# Smithy knowledge passed by word of mouth



## sideKahr (Oct 15, 2014)

On one of the episodes of "Iron and Fire" on the History Channel, the smith made a beautiful Damascus knife from braided steel cable. 

What I found interesting was the final hardening. He got the blade to an orange heat, then plunged it into an oil tank that was oriented to magnetic north. Apparently, as the steel cools it regains its magnetic properties, and its crystal structure realigns with the prevailing field. He said he had always had trouble with his blades warping on the final quench until an old timer had told him this trick.

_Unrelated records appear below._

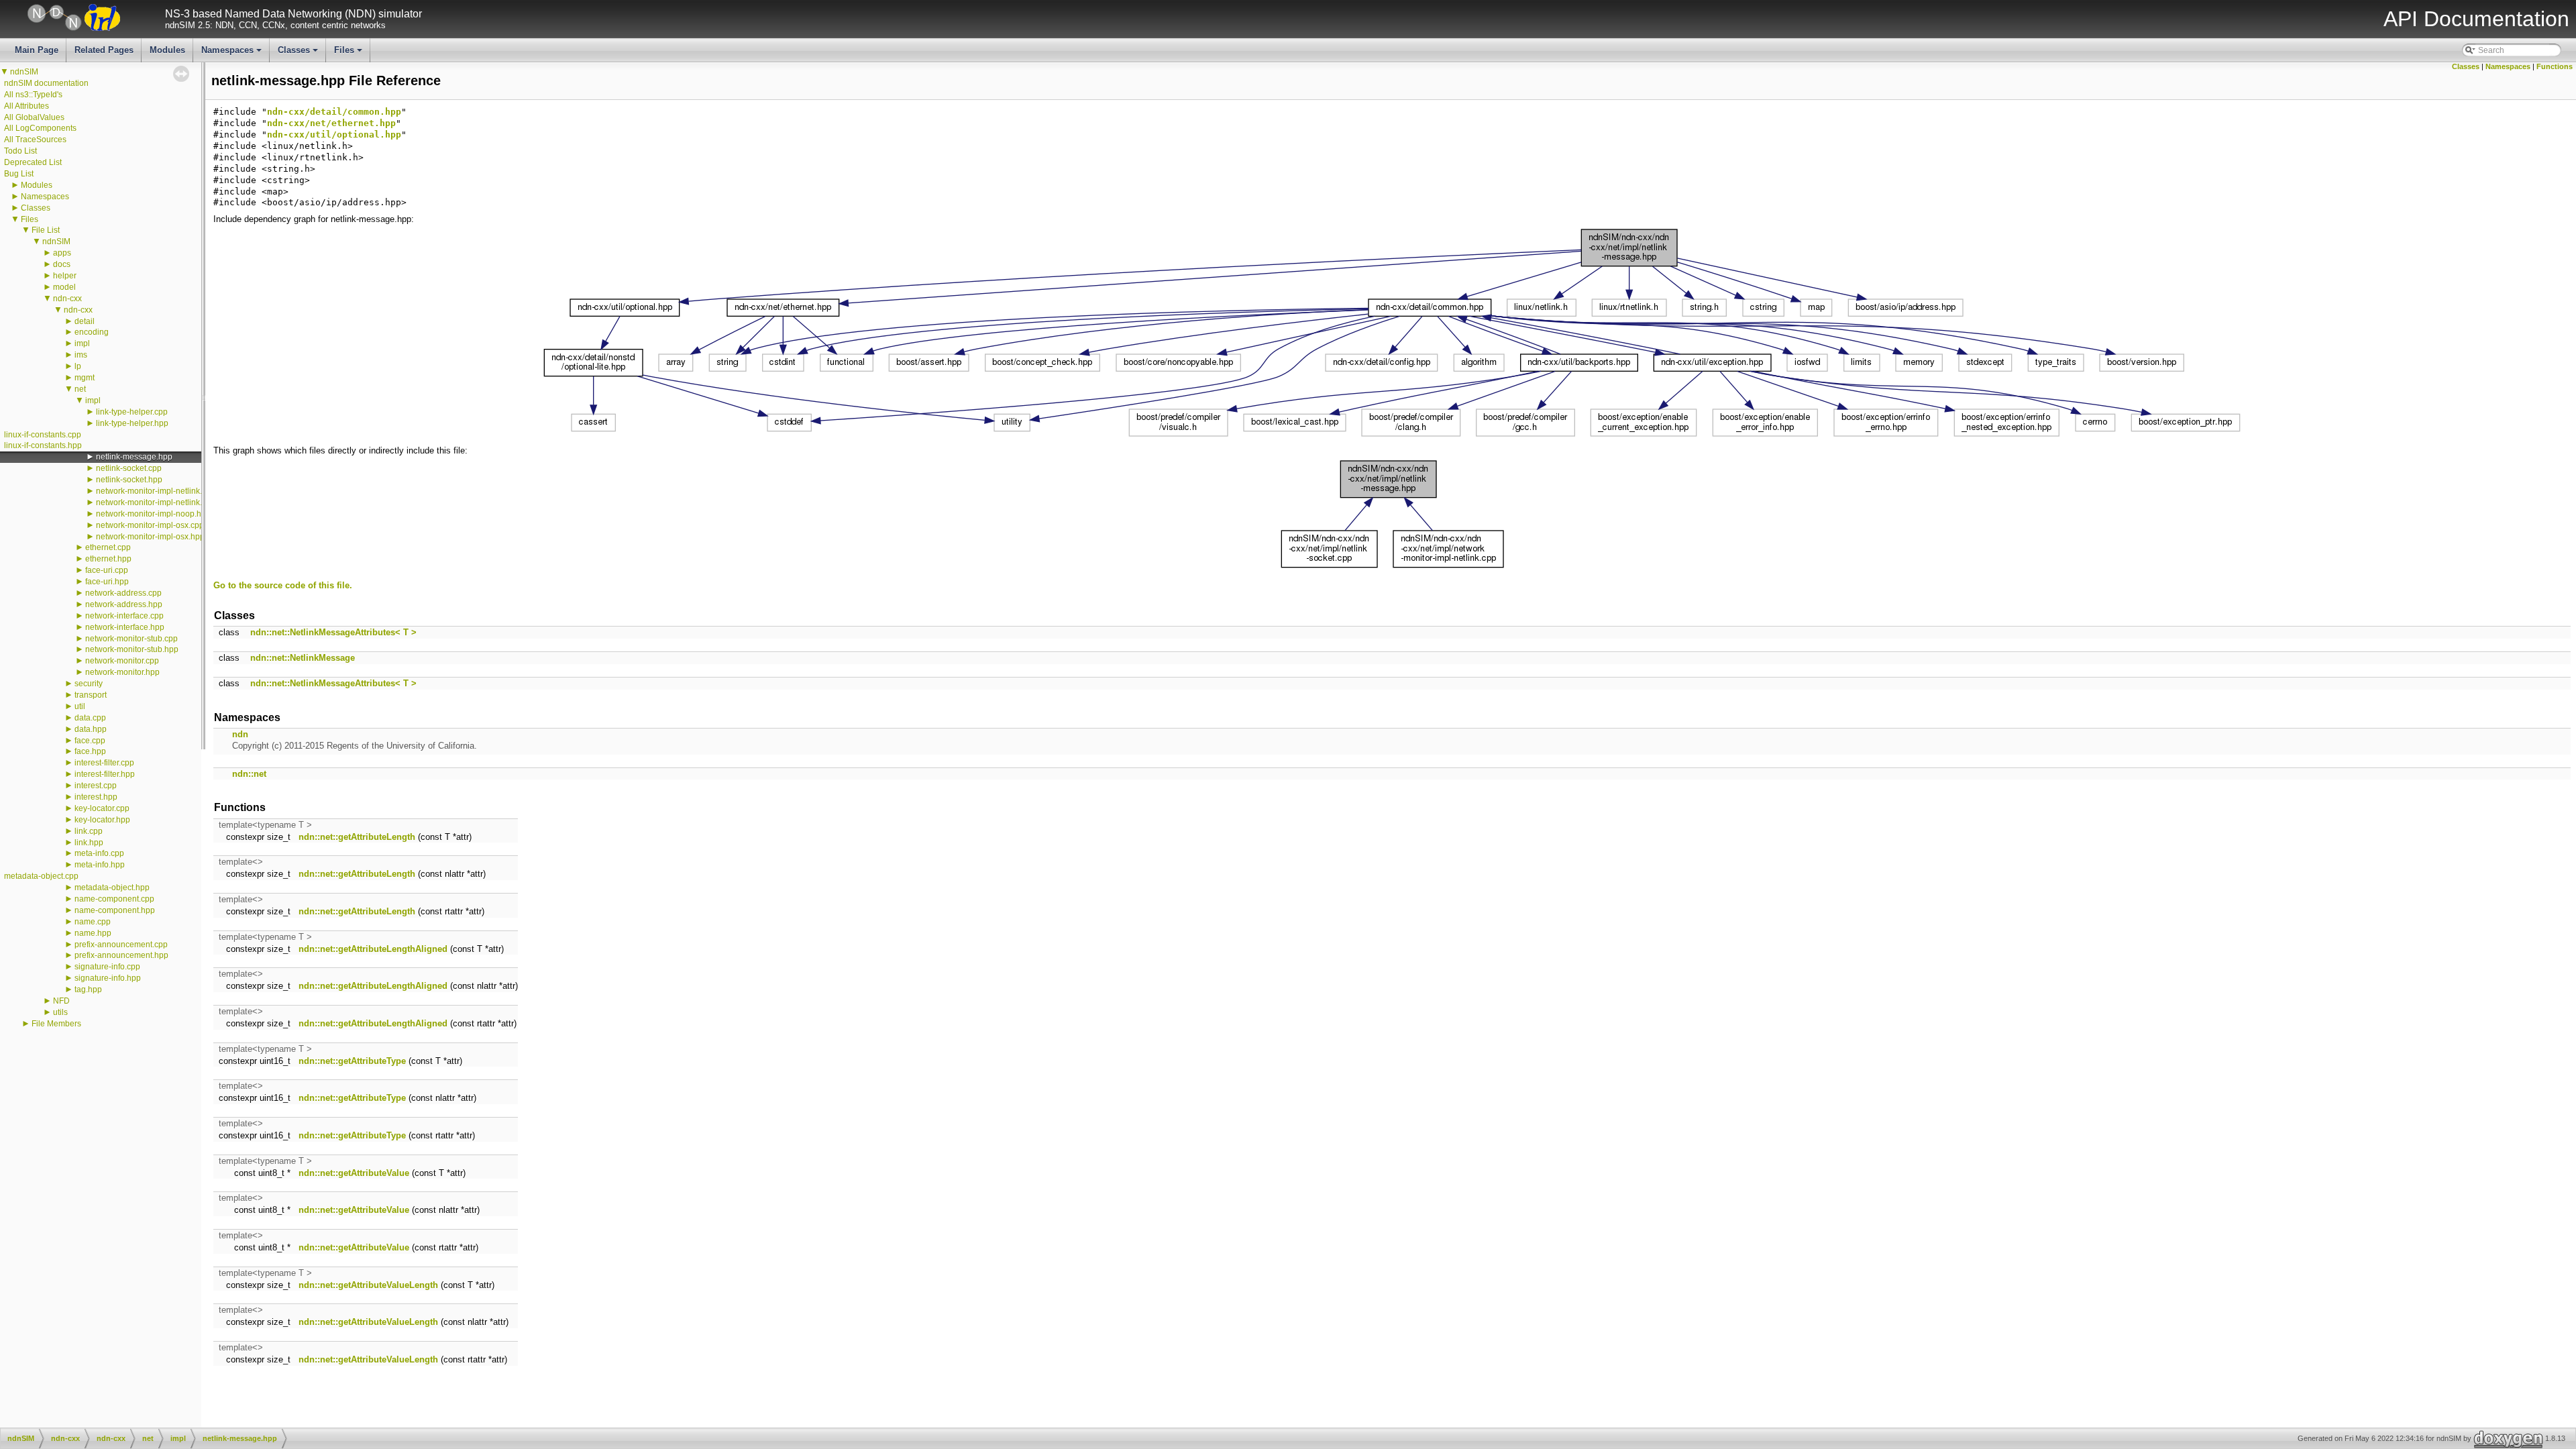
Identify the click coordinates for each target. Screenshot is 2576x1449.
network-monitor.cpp (122, 660)
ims (80, 355)
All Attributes (26, 106)
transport (90, 695)
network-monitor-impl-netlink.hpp (156, 502)
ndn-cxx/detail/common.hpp (334, 112)
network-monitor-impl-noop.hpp (153, 514)
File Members (56, 1023)
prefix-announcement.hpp (121, 955)
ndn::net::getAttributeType (352, 1061)
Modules (167, 50)
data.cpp (90, 717)
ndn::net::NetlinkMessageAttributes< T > (333, 632)
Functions (2554, 66)
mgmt (84, 377)
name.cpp (92, 921)
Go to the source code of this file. (282, 585)
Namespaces (232, 53)
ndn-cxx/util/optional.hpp (334, 134)
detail (84, 321)
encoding (91, 332)
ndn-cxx (67, 298)
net (80, 389)
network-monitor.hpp (122, 672)
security (88, 683)
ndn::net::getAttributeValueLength (368, 1285)
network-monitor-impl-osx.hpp (150, 536)
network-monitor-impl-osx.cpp (150, 525)
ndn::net (249, 774)
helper (64, 275)
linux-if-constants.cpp (42, 434)
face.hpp (90, 751)
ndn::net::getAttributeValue (354, 1173)
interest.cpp (95, 785)
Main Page (36, 50)
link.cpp (88, 831)
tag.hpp (88, 989)
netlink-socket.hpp (129, 479)
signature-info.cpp (107, 966)
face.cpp (89, 740)
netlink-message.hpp (134, 457)
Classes (299, 53)
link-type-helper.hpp (132, 423)
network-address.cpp (123, 593)
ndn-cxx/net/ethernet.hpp (331, 123)
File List (46, 230)
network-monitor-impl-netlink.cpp (155, 491)
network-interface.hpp (124, 627)
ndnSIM (24, 71)
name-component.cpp (114, 899)
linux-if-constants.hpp (43, 445)
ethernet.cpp (108, 547)
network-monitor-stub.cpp (131, 638)
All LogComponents (40, 128)
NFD (61, 1001)
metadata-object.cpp (41, 876)
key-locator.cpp (101, 808)
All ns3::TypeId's (33, 94)
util (79, 706)
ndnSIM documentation (46, 83)
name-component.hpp (114, 910)
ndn (240, 734)
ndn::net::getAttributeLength (357, 837)
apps (62, 253)
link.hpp (88, 842)
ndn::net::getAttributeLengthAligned (373, 949)
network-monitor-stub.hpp (131, 649)
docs (61, 264)
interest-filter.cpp (104, 762)
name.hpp (92, 933)
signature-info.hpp (107, 978)
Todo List (20, 151)
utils (60, 1012)
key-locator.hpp (102, 819)
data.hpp (90, 729)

That's something I never read in a book. Pretty cool.


----------



## dwight55 (Nov 9, 2012)

Thanks, sideKahr, . . . interesting to say the least.

I wish I could have had a video recorder, . . . went back in time, . . . and scavenged that type info from my blacksmith grandfather.

May God bless,
Dwight


----------



## SOCOM42 (Nov 9, 2012)

A vertical quench for all practical purposes is the best way to go. virtually no distortion.

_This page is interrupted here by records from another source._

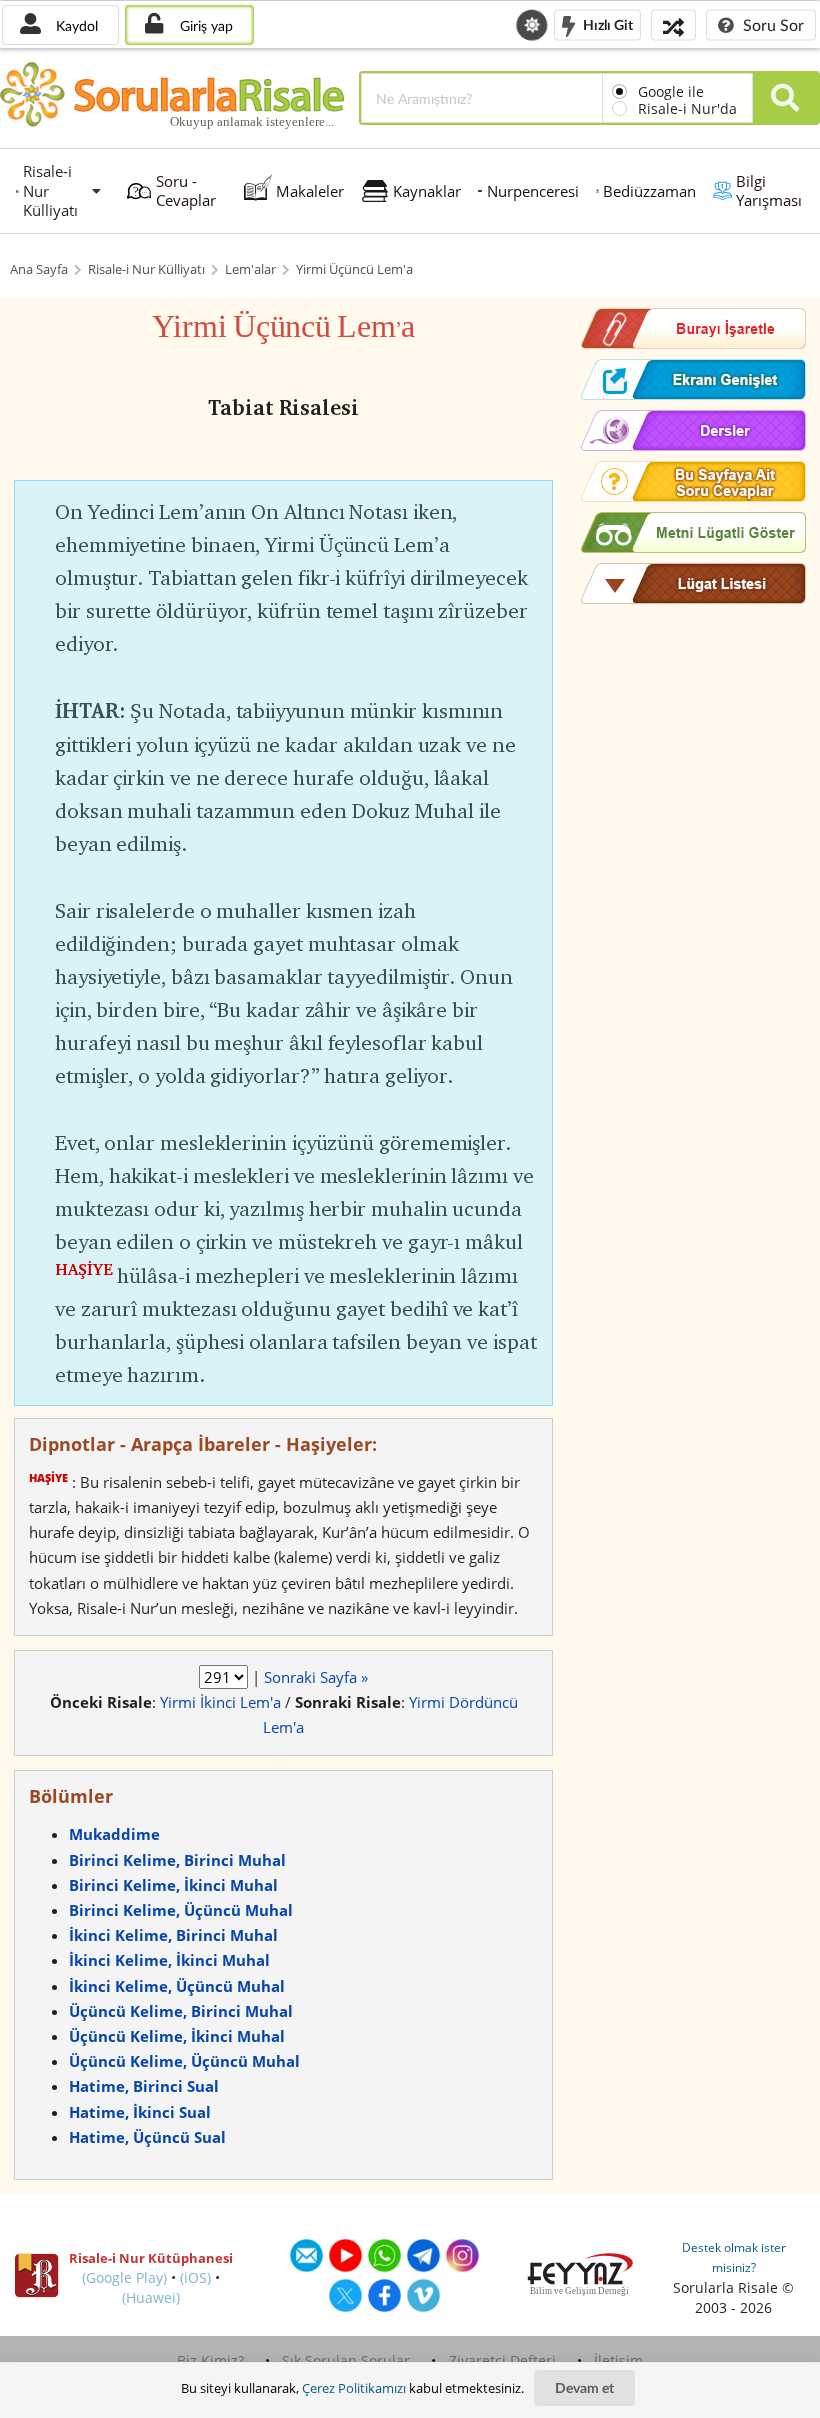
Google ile (671, 91)
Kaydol (75, 25)
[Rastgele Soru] (673, 24)
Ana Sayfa (39, 269)
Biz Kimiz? (210, 2360)
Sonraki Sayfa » (316, 1677)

I have been hand forging for 60 years on the side as a half hobby. 

Today for the most part it is a lost art.

Example, I mentioned in a past thread storing rock salt for SHTF for adding to quench water.

I was asked why by someone who does forging.

Unknown was the factor that it raises the boiling point of the water, makes for a more effective quench for WH steel.


----------



## Targetshooter (Dec 4, 2015)

I watch the show , the new season starts in a few weeks .


----------